Esperamos que o Complexo Econômico-Industrial da Saúde incorpore rapidamente novas tecnologias, novos conhecimentos – muitas vezes, de baixo custo! – para dispositivos assistivos, por exemplo. Claro que sempre buscamos evitar uma doença crônica, mas ela pode aparecer. E o acesso a dispositivos que permitam à pessoa manter sua autonomia e dignidade, diminuindo-se as desigualdades no envelhecimento, é uma questão no país. Uma pessoa com Mal de Parkinson que pode contar com uma colher que o ajude a comer sozinho tem uma qualidade de vida muito melhor. Na deficiência visual, a mesma coisa: vai ser totalmente diferente a vida de quem tem acesso e de quem não tem a outro dispositivo assistivo – os óculos. Da mesma forma, poderíamos falar também da saúde digital, que deve se voltar às ferramentas e tecnologias sociais, em que os gestores tenham acesso a informações rápidas para todos os municípios sobre as demandas das populações.

O Estado precisa colocar no centro de suas ações o curso de vida e o envelhecimento saudável […] O envelhecimento não começa aos 60 anos

Envelhecimento X Saúde privada

A Pesquisa Nacional de Saúde (PNS) mostrou que, à medida que aumenta a idade de uma pessoa, aumenta também o uso que ela faz do Sistema Único de Saúde. Isso é outra evidência da necessidade de se fortalecer o SUS. O envelhecimento da população não combina com saúde privatizada. Não é um bom negócio para os planos de saúde proteger a pessoa idosa. É como uma seguradora de carros: não é negócio segurar os veículos em locais onde há roubo. Os planos de saúde são negócios, e não surpreende o número de processos contra essas empresas, por não aprovação de procedimentos para pessoas idosas. Onde está o problema? Está em que a sociedade precisa compreender, à luz da experiência de outros países, como a Inglaterra, que fortalecer o Sistema Único de Saúde é a única maneira de proteger o envelhecimento. E não é só garantir internação em hospital, é também fortalecer a rede de serviços, incluindo atenção primária, atenção domiciliar, dispositivos para fisioterapia, exercícios físicos. Isso é do âmbito do Sistema Único de Saúde.
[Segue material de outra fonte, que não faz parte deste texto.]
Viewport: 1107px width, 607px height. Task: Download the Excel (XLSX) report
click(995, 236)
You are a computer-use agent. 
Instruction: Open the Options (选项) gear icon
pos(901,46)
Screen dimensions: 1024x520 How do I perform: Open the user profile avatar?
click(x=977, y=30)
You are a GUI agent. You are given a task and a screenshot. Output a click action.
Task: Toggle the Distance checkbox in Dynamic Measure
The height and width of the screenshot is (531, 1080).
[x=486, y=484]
A sociedade precisa entender e o Estado precisa colocar no centro de suas ações o curso de vida e o envelhecimento saudável. É importante incorporar a voz das pessoas idosas e das pessoas que não têm sequer o direito de envelhecer no Brasil – como as populações indígenas, quilombolas, as populações negras das favelas. Ver o envelhecimento da perspectiva da doença crônica e da internação é insuficiente. O envelhecimento não começa aos 60 anos. Há todo um investimento que precisamos fazer, no meio acadêmico, nos movimentos sociais, no Estado; mudar radicalmente os paradigmas de investimento e as prioridades. É fundamental capacitar e empoderar os agentes comunitários de saúde, os dentistas, os fonos, os fisioterapeutas. E identificar fatores que apontam para risco. Isso é urgente. Tenho um trabalho muito próximo ao Ministério da Saúde, desde 2007, e até recentemente, que apresenta evidências da efetividade da atenção primária em um melhor envelhecimento, inclusive em termos de custos para a sociedade.

Luta contra o preconceito

O investimento na luta contra o preconceito à pessoa idosa também é fundamental. A isso chamamos de idadismo, etarismo. Mais do que preconceito, trata-se de discriminação. A pessoa idosa é considerada uma fatalidade social. E esse idadismo não acontece apenas entre quatro paredes, nos domicílios, dentro do banco, na rua. Também se vê na falta de investimento, na falha em aplicar a Constituição, quanto ao cuidado da pessoa idosa. Família, Estado, sociedade não fazem sua parte. Quando não há suporte social para a família cuidar da pessoa idosa, e uma mulher tem que parar de trabalhar para prestar esse cuidado, isso também é discriminação. A recente pandemia deixou uma marca muito dura e triste, quanto aos idosos – ‘deixa morrer’, ‘já viveu muito’, foi o que ouvimos. Isso é o que denominamos gerontocídio e deixou marcas que, durante esta década, teremos que reverter.